• Your tasks
**A)** From the Synthebond text, translate this sentence into Spanish: "The product is composed of both self-crosslinking and non-crosslinking polymers for use in durable and disposable nonwovens for improved hand building properties."
**B)** Answer these questions on the Synthebond text, each on its own line:
(i) How many key technology groups does the product line fall into?
(ii) What two kinds of polymers make up the AC Emulsion Polymers product?
(iii) What do the FX extenders impart when combined with flourochemical emulsions?
**C)** Transcribe the part of the Synthebond text that begins at the words "The product is" and stops after "hand building properties.".

The Synthebond nonwovens product line features a range of binders, performing finishes, softeners and soil release agents which fall into five key technology groups. Included in the line are AC Emulsion Polymers, a series of conventional acrylic, vinyl and acrylic and styrene and acrylic emulsion polymers.
The product is composed of both self-crosslinking and non-crosslinking polymers for use in durable and disposable nonwovens for improved hand building properties.
Also in the line are the FX Flourochemical Extenders, acrylic emulsion polymers that impart durability and repellency extension when combined with flourochemical emulsions. Mr. Steinberg said that when used in conjunction with expensive flourochemicals, this product would help lower a customer’s cost, which is the “Holy Grail” of chemical applications.

• Input data
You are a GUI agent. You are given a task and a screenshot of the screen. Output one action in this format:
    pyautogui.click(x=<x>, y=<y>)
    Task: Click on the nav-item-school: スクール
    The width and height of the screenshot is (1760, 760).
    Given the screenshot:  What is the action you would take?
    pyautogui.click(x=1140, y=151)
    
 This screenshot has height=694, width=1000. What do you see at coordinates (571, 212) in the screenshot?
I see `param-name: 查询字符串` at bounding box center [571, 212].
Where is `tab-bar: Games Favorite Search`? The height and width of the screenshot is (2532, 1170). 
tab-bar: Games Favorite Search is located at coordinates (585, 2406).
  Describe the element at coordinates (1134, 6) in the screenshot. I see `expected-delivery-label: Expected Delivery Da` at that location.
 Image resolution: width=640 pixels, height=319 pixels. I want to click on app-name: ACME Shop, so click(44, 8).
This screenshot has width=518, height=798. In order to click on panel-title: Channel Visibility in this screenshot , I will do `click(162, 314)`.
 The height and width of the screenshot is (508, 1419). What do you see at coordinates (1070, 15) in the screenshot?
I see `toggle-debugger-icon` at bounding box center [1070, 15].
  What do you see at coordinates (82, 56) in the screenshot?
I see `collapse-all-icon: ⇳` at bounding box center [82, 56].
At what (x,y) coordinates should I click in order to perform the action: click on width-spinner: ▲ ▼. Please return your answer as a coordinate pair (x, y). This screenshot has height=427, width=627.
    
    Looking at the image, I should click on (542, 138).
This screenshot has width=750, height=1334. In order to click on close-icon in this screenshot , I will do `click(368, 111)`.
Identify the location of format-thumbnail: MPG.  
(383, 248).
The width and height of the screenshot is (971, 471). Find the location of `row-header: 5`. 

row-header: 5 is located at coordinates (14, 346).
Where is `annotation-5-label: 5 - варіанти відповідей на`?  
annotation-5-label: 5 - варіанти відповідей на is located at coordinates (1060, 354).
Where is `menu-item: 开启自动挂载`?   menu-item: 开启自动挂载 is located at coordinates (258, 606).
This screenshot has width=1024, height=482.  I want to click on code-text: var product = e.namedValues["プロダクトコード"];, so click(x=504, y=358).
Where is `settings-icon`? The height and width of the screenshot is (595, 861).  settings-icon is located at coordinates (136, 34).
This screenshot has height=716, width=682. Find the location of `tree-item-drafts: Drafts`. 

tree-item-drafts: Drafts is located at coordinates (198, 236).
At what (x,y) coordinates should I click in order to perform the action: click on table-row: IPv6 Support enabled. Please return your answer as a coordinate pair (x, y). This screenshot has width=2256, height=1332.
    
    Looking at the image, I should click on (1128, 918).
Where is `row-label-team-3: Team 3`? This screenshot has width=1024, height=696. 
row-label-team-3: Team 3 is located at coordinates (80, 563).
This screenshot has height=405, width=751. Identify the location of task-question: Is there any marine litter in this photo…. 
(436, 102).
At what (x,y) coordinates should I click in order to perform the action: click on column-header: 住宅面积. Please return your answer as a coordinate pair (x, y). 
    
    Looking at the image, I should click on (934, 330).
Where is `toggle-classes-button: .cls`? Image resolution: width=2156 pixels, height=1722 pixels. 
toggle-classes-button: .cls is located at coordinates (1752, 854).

• Responses in order
**A)** El producto está compuesto tanto por polímeros autorreticulantes como no reticulantes para su uso en no tejidos duraderos y desechables, con el fin de mejorar las propiedades de construcción del tacto.

**B)**
(i) Five.
(ii) Self-crosslinking and non-crosslinking polymers.
(iii) Durability and repellency extension.

**C)**
The product is composed of both self-crosslinking and non-crosslinking polymers for use in durable and disposable nonwovens for improved hand building properties.